Requirements:
Report how many lines of the material below contain the string "Click". Give only the number.

Dataset:
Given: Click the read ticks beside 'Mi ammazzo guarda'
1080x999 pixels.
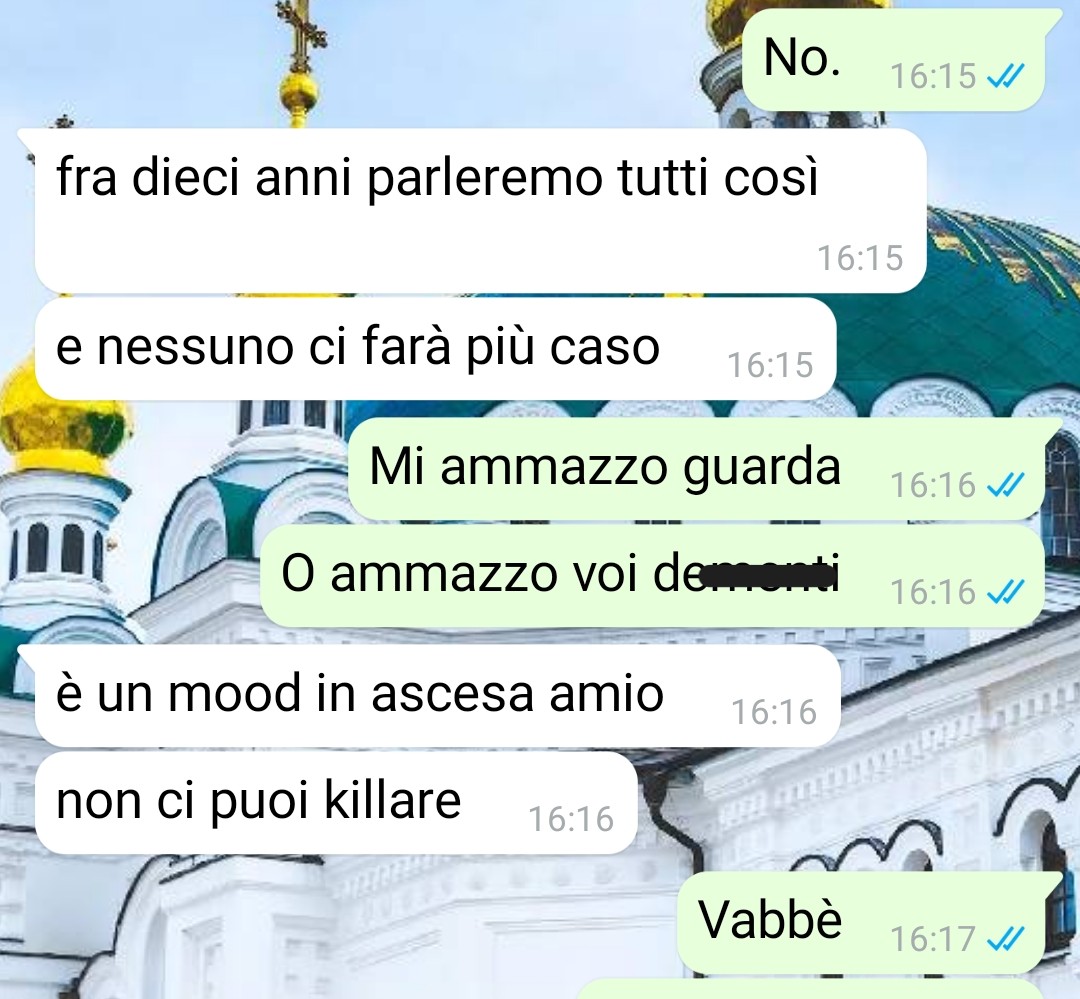Looking at the screenshot, I should coord(1006,485).
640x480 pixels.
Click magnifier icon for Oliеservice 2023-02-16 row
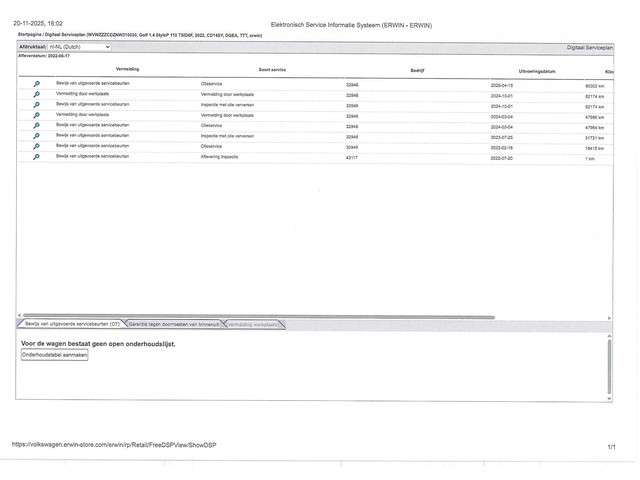[37, 147]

Answer to this exercise:
2